### Dataset rows
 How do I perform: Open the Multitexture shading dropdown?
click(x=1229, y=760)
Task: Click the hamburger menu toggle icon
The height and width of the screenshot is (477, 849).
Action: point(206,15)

### What to do
Rewrite all the entries above, substituting "drop-down list" for every occurrence of "dropdown" and leaving everything else unchanged.

### Correct response
 How do I perform: Open the Multitexture shading drop-down list?
click(x=1229, y=760)
Task: Click the hamburger menu toggle icon
The height and width of the screenshot is (477, 849).
Action: point(206,15)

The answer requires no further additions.